— Problem —
Can you rework the stretch from the line containing "Task: Click the left 指针 box of the root node" through the line containing "Screen dimensions: 633x707 (199, 213)" into a numbered list, with blank lines dropped and the pictures left out?

— Information supplied —
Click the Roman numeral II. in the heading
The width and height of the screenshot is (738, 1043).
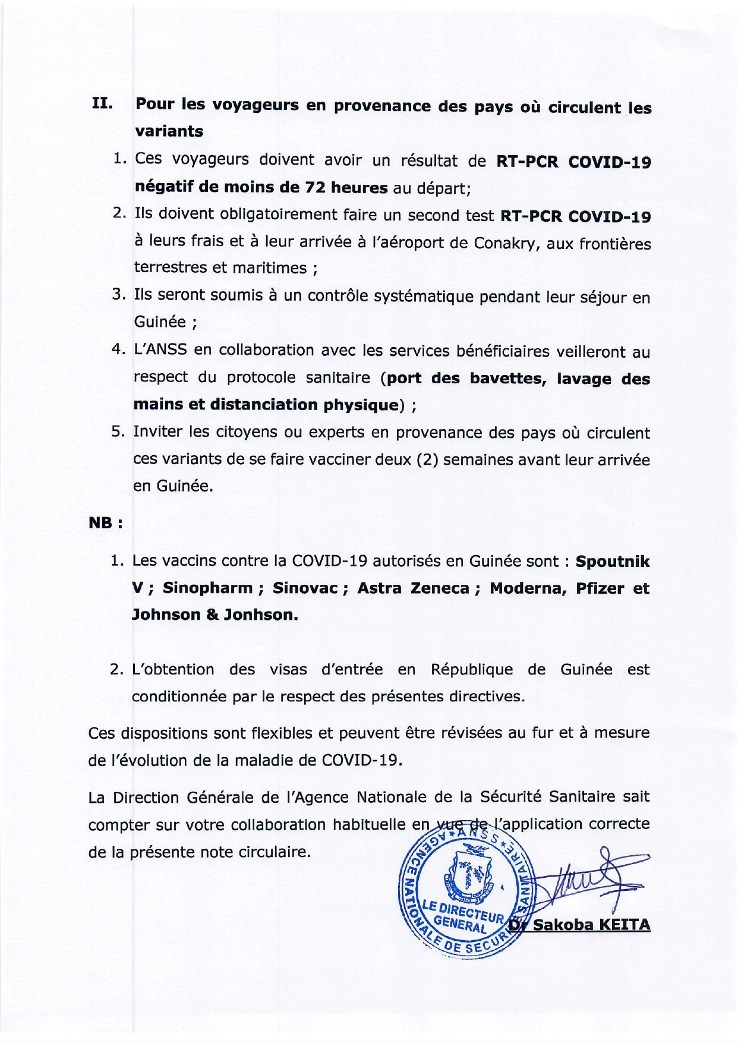[102, 104]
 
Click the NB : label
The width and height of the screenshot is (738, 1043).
[105, 524]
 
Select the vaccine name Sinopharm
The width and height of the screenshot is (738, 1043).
[208, 588]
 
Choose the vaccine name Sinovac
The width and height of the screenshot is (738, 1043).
[305, 588]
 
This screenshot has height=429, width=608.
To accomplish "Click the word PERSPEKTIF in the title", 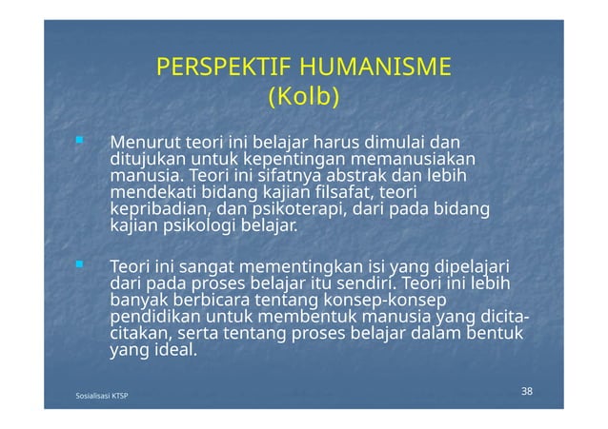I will click(x=222, y=68).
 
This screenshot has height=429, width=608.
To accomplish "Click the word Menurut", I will click(x=146, y=143).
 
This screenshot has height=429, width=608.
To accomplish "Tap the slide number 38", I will click(x=527, y=392).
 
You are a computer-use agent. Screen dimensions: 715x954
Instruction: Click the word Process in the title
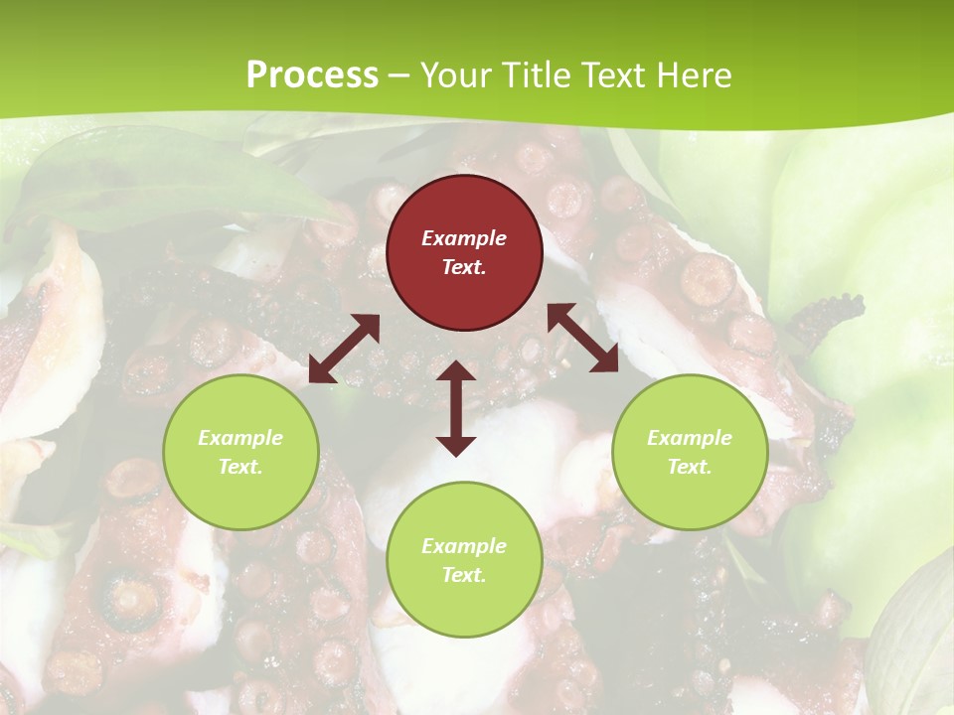point(312,75)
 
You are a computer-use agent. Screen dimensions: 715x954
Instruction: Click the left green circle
point(240,452)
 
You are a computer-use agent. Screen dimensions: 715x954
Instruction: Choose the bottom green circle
point(464,559)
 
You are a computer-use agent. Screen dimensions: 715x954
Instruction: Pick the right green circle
point(690,452)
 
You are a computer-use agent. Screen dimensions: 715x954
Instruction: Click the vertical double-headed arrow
point(456,408)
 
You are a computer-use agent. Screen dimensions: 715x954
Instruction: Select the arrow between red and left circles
point(344,349)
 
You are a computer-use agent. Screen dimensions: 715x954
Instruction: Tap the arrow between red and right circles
point(582,338)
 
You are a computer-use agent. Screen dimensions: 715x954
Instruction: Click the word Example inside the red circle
point(464,238)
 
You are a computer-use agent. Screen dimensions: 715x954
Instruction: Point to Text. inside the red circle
point(464,267)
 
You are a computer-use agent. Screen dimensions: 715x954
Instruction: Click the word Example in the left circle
point(240,438)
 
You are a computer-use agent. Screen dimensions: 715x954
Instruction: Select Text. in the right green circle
point(690,467)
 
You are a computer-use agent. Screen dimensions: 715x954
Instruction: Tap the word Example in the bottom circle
point(464,546)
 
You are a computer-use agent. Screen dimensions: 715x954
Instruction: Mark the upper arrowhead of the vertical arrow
point(456,371)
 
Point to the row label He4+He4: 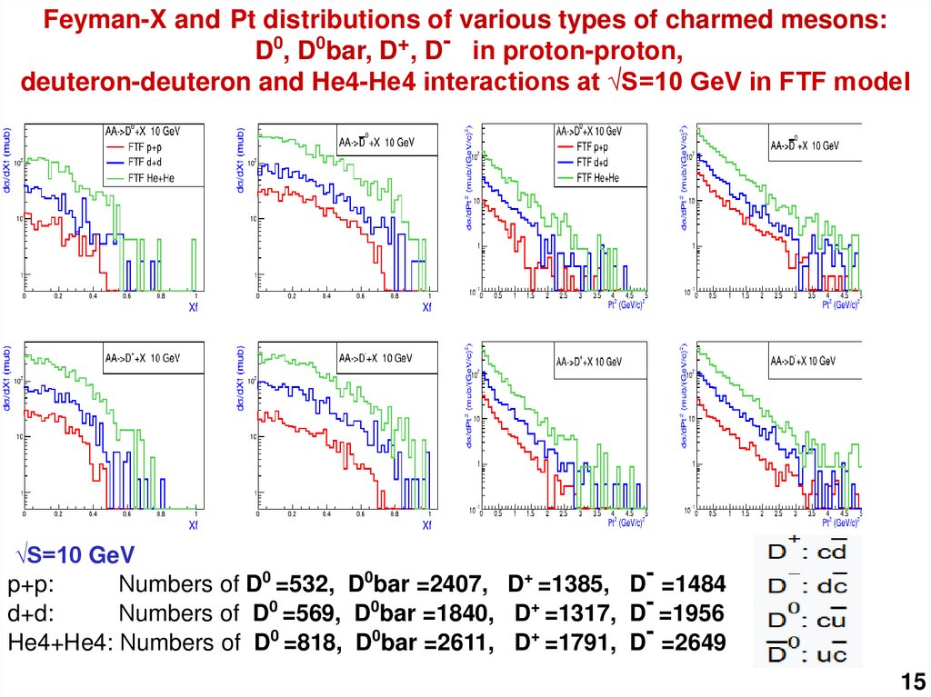pyautogui.click(x=61, y=642)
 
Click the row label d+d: pyautogui.click(x=32, y=612)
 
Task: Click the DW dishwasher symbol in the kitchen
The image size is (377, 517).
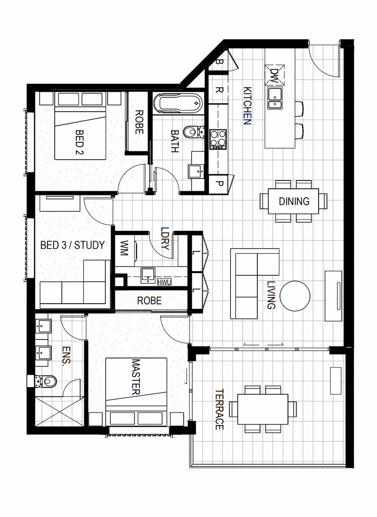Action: (274, 73)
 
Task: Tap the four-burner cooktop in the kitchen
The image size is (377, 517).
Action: (218, 139)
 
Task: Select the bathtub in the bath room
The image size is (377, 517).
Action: (178, 103)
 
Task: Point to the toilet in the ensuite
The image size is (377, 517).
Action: (46, 382)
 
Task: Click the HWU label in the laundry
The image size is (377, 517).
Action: (164, 282)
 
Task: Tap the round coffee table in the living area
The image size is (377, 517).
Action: (295, 296)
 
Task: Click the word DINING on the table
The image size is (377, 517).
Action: (294, 201)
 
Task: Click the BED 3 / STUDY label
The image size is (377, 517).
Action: (72, 245)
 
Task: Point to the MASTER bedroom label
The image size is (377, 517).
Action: (136, 377)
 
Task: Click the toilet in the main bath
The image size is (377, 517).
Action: (193, 132)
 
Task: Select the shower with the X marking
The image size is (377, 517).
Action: (58, 412)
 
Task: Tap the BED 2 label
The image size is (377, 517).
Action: (80, 142)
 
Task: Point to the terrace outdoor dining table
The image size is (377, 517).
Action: (263, 409)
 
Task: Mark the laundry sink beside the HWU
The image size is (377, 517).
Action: (148, 275)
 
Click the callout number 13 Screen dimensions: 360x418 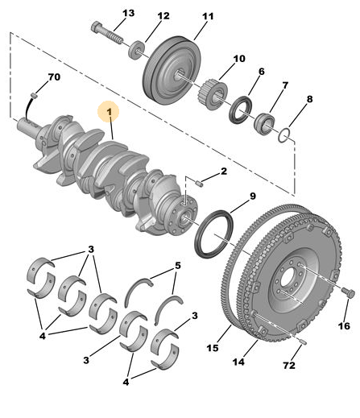[x=128, y=13]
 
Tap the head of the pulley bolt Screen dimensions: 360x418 [x=96, y=27]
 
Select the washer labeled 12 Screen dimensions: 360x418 [x=137, y=49]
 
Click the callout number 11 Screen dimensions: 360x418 [x=208, y=16]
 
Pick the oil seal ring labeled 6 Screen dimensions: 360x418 [x=240, y=110]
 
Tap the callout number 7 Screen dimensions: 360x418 [x=285, y=85]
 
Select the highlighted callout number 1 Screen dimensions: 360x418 [x=109, y=112]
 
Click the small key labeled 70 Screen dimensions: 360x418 [x=34, y=95]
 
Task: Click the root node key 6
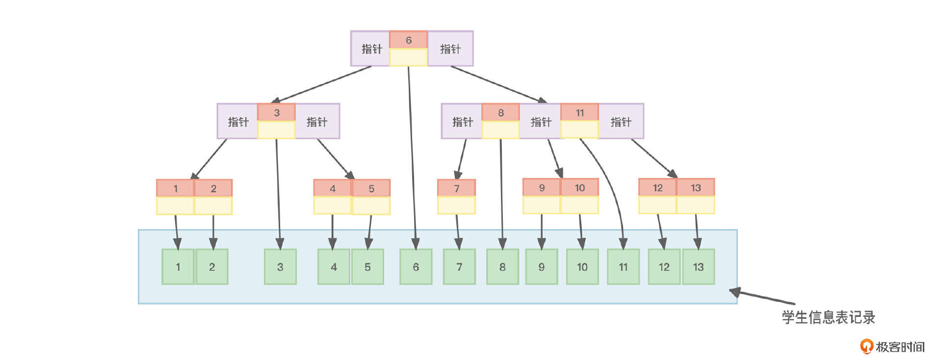pyautogui.click(x=408, y=40)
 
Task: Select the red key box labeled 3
pyautogui.click(x=276, y=113)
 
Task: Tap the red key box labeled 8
pyautogui.click(x=500, y=113)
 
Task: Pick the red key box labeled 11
pyautogui.click(x=579, y=113)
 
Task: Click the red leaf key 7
pyautogui.click(x=456, y=188)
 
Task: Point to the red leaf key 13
pyautogui.click(x=695, y=188)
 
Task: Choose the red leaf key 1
pyautogui.click(x=175, y=188)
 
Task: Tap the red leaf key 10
pyautogui.click(x=579, y=188)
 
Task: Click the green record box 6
pyautogui.click(x=416, y=267)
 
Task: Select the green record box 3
pyautogui.click(x=280, y=267)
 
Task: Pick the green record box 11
pyautogui.click(x=623, y=267)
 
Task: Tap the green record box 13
pyautogui.click(x=698, y=267)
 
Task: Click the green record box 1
pyautogui.click(x=178, y=267)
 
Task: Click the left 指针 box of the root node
pyautogui.click(x=370, y=49)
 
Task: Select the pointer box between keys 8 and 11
pyautogui.click(x=540, y=122)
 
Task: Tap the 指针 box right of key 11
pyautogui.click(x=621, y=122)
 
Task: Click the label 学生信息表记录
pyautogui.click(x=828, y=317)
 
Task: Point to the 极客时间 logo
pyautogui.click(x=892, y=347)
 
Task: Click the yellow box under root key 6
pyautogui.click(x=408, y=57)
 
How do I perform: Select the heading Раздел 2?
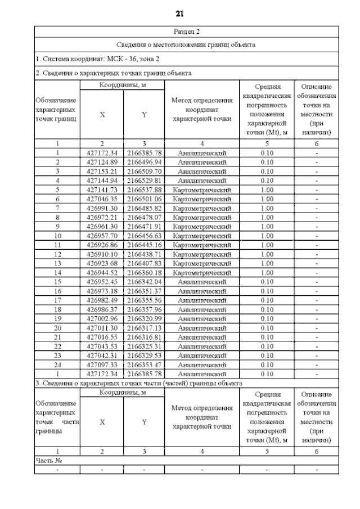pyautogui.click(x=186, y=31)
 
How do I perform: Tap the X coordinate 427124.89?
pyautogui.click(x=102, y=162)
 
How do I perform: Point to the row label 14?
pyautogui.click(x=57, y=272)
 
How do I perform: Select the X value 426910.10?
pyautogui.click(x=102, y=254)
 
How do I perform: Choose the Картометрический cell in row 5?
pyautogui.click(x=201, y=190)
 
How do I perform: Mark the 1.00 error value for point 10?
pyautogui.click(x=267, y=236)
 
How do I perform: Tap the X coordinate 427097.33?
pyautogui.click(x=102, y=364)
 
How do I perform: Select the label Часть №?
pyautogui.click(x=48, y=460)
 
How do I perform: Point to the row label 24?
pyautogui.click(x=57, y=364)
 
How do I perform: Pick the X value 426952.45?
pyautogui.click(x=102, y=282)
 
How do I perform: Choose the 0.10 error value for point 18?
pyautogui.click(x=267, y=309)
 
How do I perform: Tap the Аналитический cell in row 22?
pyautogui.click(x=201, y=346)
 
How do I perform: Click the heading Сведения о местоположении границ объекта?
pyautogui.click(x=186, y=44)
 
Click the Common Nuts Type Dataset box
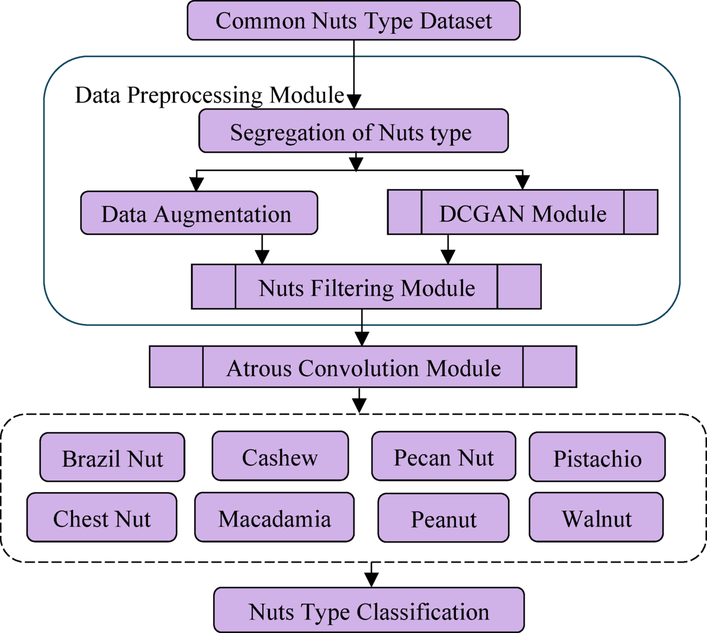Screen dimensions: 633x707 (354, 21)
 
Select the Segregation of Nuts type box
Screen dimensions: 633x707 (354, 131)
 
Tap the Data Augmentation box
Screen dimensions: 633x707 (199, 213)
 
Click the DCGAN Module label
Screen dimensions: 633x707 (522, 213)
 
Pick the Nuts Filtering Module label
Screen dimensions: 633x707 (367, 288)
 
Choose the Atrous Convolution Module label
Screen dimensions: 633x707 (363, 367)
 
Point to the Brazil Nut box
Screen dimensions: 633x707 (113, 457)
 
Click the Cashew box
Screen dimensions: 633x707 (280, 456)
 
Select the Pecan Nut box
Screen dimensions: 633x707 (444, 457)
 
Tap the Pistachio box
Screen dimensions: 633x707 (597, 457)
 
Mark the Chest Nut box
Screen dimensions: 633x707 (102, 518)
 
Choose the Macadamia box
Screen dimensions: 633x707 (274, 518)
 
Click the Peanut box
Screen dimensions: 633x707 (444, 518)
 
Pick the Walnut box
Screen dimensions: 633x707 (596, 518)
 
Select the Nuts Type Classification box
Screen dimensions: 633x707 (369, 611)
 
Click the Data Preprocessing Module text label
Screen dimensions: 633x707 (209, 95)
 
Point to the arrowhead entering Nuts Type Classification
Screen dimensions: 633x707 (371, 580)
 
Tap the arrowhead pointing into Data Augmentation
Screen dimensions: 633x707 (197, 184)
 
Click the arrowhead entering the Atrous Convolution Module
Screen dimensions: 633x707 (362, 339)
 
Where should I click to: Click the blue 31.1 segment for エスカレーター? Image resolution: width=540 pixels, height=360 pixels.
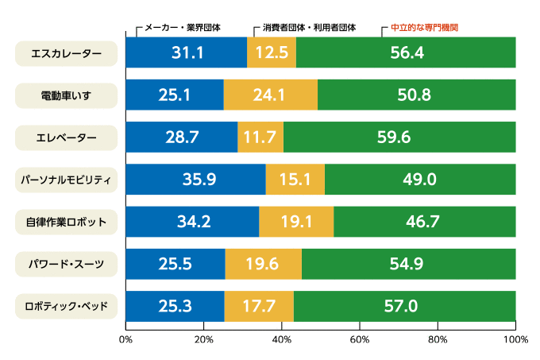[187, 52]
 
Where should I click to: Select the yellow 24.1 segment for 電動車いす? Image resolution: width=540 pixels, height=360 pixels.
[270, 95]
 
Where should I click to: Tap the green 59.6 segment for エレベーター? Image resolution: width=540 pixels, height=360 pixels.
[399, 137]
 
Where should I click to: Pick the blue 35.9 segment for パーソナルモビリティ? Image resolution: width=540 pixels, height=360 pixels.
[196, 179]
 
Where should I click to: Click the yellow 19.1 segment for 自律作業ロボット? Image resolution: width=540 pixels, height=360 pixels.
[296, 221]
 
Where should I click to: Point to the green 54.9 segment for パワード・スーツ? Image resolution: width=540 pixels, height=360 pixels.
[408, 263]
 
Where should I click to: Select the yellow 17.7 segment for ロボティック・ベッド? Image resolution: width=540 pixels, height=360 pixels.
[259, 305]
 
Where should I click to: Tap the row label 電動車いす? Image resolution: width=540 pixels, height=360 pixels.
[67, 95]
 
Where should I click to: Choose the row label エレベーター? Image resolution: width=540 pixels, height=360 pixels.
[67, 137]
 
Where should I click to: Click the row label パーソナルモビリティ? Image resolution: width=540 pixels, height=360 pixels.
[67, 180]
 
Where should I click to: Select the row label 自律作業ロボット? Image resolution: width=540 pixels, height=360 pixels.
[67, 222]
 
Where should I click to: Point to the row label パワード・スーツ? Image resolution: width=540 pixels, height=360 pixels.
[67, 264]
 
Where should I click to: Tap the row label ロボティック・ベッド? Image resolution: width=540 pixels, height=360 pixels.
[67, 306]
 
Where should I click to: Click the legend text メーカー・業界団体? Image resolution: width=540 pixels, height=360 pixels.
[182, 27]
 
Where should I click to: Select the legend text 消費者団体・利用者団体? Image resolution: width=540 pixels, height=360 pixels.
[309, 27]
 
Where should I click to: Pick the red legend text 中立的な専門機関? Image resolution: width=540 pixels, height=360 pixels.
[425, 27]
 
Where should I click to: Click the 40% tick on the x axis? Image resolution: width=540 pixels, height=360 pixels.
[282, 339]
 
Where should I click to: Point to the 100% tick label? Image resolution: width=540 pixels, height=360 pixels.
[515, 339]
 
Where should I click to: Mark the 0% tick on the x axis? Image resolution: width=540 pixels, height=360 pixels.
[125, 339]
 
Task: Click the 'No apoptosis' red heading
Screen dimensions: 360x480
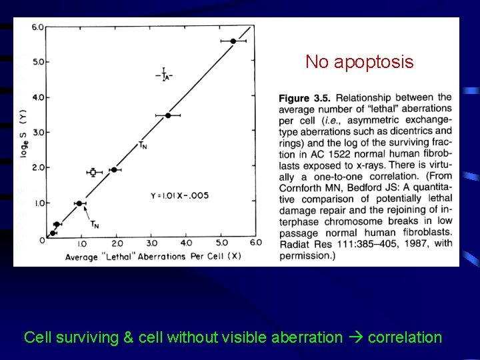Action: pyautogui.click(x=359, y=63)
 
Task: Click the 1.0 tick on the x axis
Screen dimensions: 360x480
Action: pyautogui.click(x=81, y=243)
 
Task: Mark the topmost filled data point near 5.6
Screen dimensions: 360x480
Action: pyautogui.click(x=233, y=41)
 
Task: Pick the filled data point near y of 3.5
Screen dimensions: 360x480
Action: pyautogui.click(x=168, y=115)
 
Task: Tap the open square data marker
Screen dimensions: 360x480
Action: pyautogui.click(x=93, y=172)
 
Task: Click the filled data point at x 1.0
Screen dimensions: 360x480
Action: pyautogui.click(x=79, y=203)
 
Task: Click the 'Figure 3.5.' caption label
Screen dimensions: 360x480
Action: pyautogui.click(x=304, y=99)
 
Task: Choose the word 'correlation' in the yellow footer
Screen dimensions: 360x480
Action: pyautogui.click(x=405, y=337)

— Completed exercise —
1. Task: Click the left 指针 box of the root node
2. pyautogui.click(x=370, y=49)
3. Task: Select the pointer box between keys 8 and 11
4. pyautogui.click(x=540, y=122)
5. Task: Tap the 指针 box right of key 11
6. pyautogui.click(x=621, y=122)
7. Task: Click the label 学生信息表记录
8. pyautogui.click(x=828, y=317)
9. Task: Point to the 极客时间 logo
10. pyautogui.click(x=892, y=347)
11. Task: Click the yellow box under root key 6
12. pyautogui.click(x=408, y=57)
13. How do I perform: Select the heading Раздел 2?
14. pyautogui.click(x=186, y=31)
15. How do I perform: Tap the X coordinate 427124.89?
16. pyautogui.click(x=102, y=162)
17. How do I perform: Point to the row label 14?
18. pyautogui.click(x=57, y=272)
19. How do I perform: Select the X value 426910.10?
20. pyautogui.click(x=102, y=254)
21. How do I perform: Choose the Картометрический cell in row 5?
22. pyautogui.click(x=201, y=190)
23. How do I perform: Mark the 1.00 error value for point 10?
24. pyautogui.click(x=267, y=236)
25. How do I perform: Tap the X coordinate 427097.33?
26. pyautogui.click(x=102, y=364)
27. How do I perform: Select the label Часть №?
28. pyautogui.click(x=48, y=460)
29. How do I perform: Point to the row label 24?
30. pyautogui.click(x=57, y=364)
31. How do I perform: Pick the X value 426952.45?
32. pyautogui.click(x=102, y=282)
33. How do I perform: Choose the 0.10 error value for point 18?
34. pyautogui.click(x=267, y=309)
35. How do I perform: Tap the Аналитический cell in row 22?
36. pyautogui.click(x=201, y=346)
37. How do I perform: Click the heading Сведения о местоположении границ объекта?
38. pyautogui.click(x=186, y=44)
39. Click the Common Nuts Type Dataset box
40. Screen dimensions: 633x707 (354, 21)
41. Select the Segregation of Nuts type box
42. Screen dimensions: 633x707 (354, 131)
43. Tap the Data Augmentation box
44. Screen dimensions: 633x707 (199, 213)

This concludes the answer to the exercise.